Her owner brought her to see me for a different reason: she had started to bring up her dinner several times a week. Prior to this, she had never vomited. Her owner knew that it was not 'normal' for a cat to have digestive upsets so often.
When I examined her, there were two physical findings that made me suspect hyperthyroidism. First, her heart rate was over 200 per minute, which is much faster than normal. And second, I could feel a small hard bump on the underside of her neck, like a small frozen pea beneath the skin. The lump was in the same location as her thyroid gland.
I was almost certain that Sadie had a tumour on her thyroid gland. Thyroid tumours in cats are usually benign, but because they produce extra thyroid hormones there's a profound impact on the cat.

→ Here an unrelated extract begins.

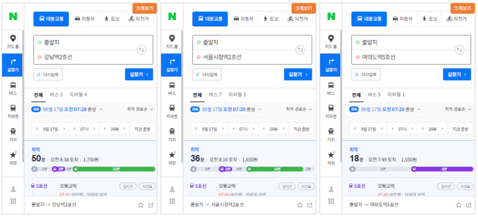Star the 출발지 → 여의도역5호선 route
The height and width of the screenshot is (218, 478).
[458, 205]
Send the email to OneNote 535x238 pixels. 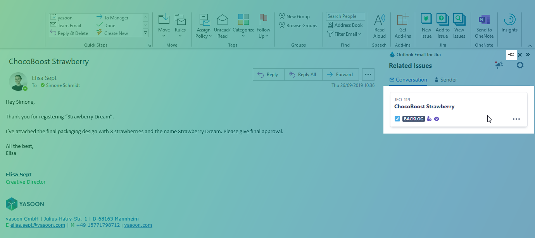484,26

I took a blood sample to measure Sadie's thyroid hormones and the result confirmed what I'd suspected. Her thyroid hormone levels were four times higher than normal.
The good news was that hyperthyroidism is easy to treat. There are four possible forms of treatment, with the best choice depending on the cat's individual situation.
The simplest answer is a daily tablet to suppress hormone production. If an owner feels happy giving their cat tablets, then this can work well. However, it does mean daily tableting for the entire life of the cat, and there is a small risk that the thyroid tumour could end up becoming malignant, so it's worth considering other treatment options.
Surgery to remove the small thyroid tumour is another possibility. This can be costly, but once it has been done, there is no longer a need for daily tablets, so it can make sense as a long term cost effective answer. The surgery can often be done by a local vet with no need for a referral to a specialist centre.
The third option is radiation treatment. The cat goes to a specialist centre where a dose of radioactive iodine is given; this selectively destroys thyroid tissue, reducing the amount of thyroid hormone production. The cat has to be kept at the treatment centre for several weeks, as they will be emitting radiation from their body, so there is a potential risk to humans if allowed in close contact with people. This option is more costly and more complicated, logistics-wise.
The final treatment option, suitable for some indoor-only cats, is to feed a prescription-only low iodine diet which naturally reduces thyroid hormone production. However if a cat gets food or water from any other source, this does not work.
Every cat is different: it's important to discuss a treatment plan with the vet before deciding. In Sadie's case, surgery was the chosen option: she needed tablets for a few weeks first, to slow her racing heart and to make the anaesthetic safer, but she then came through the surgery well, and the tablets could be stopped. Within a few weeks, she had stopped vomiting, and she had started to behave more like her former self. And at a deeper level, her general metabolism will have returned to normal, so she will go on to have a happier, healthier old age.
It's likely that there are hundreds of undiagnosed hyperthyroid cats out there, with their owners just thinking that it's normal for older cats to change in subtle ways as they grow older. The truth is that while some old age changes are normal, if a cat develops a thyroid tumour, the signs will get progressively worse and worse if the cat is not diagnosed and treated. Affected cats lose weight, and become restless, anxious, agitated creatures.
Many elderly cats could have longer, happier, healthier lives if this condition was diagnosed and treated. A visit to the vet and a blood test is all that's needed. If your older cat has changed, think about it.